Quotes from Erma Bombeck



	Spend at least one Mother's Day with your respective mothers before
	you decide on marriage. If a man gives his mother a gift certificate
	for a flu shot, dump him.
	
	My kids always perceived the bathroom as a place where you wait it out 
	until all the groceries are unloaded from the car.

	Making coffee has become the great compromise of the decade. It's the 
	only thing "real" men do that doesn't seem to threaten their masculinity. 
	To women, it's on the same domestic entry level as putting the spring 
	back into the toilet-tissue holder or taking a chicken out of the freezer 
	to thaw.

	I don't know why no one ever thought to paste a label on the
	toilet-tissue spindle giving 1-2-3 directions for replacing the
	tissue on it. Then everyone in the house would know what Mama knows.

	Giving birth is little more than a set of muscular contractions
	granting passage of a child. Then the mother is born.

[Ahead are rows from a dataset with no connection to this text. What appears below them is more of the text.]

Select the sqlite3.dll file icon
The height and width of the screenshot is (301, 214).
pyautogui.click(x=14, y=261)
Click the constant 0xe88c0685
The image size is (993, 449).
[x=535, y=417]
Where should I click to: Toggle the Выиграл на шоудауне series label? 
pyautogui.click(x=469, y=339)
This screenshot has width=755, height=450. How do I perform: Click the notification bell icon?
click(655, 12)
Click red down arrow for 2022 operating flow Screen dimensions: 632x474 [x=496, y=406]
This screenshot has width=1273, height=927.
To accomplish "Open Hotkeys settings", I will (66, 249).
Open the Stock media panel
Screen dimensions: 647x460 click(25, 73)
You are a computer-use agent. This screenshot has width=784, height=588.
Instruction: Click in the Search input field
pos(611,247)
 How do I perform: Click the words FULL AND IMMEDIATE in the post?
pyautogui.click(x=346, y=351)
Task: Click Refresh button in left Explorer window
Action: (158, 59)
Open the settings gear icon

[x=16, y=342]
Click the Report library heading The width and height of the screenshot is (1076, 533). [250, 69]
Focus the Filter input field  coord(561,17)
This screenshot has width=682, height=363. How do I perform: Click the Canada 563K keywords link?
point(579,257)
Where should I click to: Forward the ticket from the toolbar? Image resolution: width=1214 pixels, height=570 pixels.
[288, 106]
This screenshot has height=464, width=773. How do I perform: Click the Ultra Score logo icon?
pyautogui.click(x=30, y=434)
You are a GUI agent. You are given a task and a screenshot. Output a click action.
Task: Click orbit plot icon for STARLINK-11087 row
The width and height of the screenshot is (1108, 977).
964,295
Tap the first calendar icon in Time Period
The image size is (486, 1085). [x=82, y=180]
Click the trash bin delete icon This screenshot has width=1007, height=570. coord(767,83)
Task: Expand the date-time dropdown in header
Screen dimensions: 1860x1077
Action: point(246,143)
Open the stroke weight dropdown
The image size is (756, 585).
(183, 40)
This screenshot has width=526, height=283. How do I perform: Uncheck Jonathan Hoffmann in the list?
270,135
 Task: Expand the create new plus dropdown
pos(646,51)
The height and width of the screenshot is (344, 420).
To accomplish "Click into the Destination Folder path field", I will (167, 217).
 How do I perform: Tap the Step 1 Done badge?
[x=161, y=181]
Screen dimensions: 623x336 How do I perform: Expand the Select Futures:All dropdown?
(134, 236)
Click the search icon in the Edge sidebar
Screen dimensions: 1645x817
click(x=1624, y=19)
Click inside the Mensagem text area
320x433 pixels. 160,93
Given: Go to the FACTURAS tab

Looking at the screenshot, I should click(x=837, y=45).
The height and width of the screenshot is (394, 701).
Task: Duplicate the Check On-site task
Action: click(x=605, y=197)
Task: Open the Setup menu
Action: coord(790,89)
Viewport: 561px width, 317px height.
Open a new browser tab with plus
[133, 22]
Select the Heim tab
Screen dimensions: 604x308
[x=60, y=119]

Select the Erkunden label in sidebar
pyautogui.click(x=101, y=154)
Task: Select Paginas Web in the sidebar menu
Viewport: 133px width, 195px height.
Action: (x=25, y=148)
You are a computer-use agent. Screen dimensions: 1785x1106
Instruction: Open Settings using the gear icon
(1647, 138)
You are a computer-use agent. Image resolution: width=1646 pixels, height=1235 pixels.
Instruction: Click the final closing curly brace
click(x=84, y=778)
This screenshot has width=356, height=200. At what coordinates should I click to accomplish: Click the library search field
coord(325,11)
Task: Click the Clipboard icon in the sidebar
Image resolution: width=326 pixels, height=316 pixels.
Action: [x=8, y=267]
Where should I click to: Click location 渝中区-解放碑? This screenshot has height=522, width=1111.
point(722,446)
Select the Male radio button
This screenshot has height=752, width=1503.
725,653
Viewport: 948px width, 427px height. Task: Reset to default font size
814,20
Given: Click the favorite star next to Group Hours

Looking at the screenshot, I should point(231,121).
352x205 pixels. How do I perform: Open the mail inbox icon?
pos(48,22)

	Housework is a treadmill from futility to oblivion with stop offs at 
	tedium and counter productivity.
	
	There's a territorial ritual to an aerobics class. I entered a class for 
	the first time a few years ago and ended up where no one wanted to be ...
	in the front row next to the mirror. It was three years before I could 
	work my way to the back row.
	
	How come anything you buy will go on sale next week?
	
	Most women put off entertaining until the kids are grown.
	
	I have never gone to the bathroom in my life that a small voice on the other 
	side of the door hasn't whined, "Are you saving the bananas for anything?"
	
	Some say our national pastime is baseball. Not me. It's gossip.
	
	Graduation day is tough for adults. They go to the ceremony as parents. 
	They come home as contemporaries. After twenty-two years of child-rearing, 
	they are unemployed.

	Marriage has no guarantees. If that's what you're looking for, go live 
	with a car battery.

	There is nothing more miserable in the world than to arrive in paradise and 
	look like your passport photo.

	Youngsters of the age of two and three are endowed with extraordinary strength. 
	They can lift a dog twice their own weight and dump him into the bathtub.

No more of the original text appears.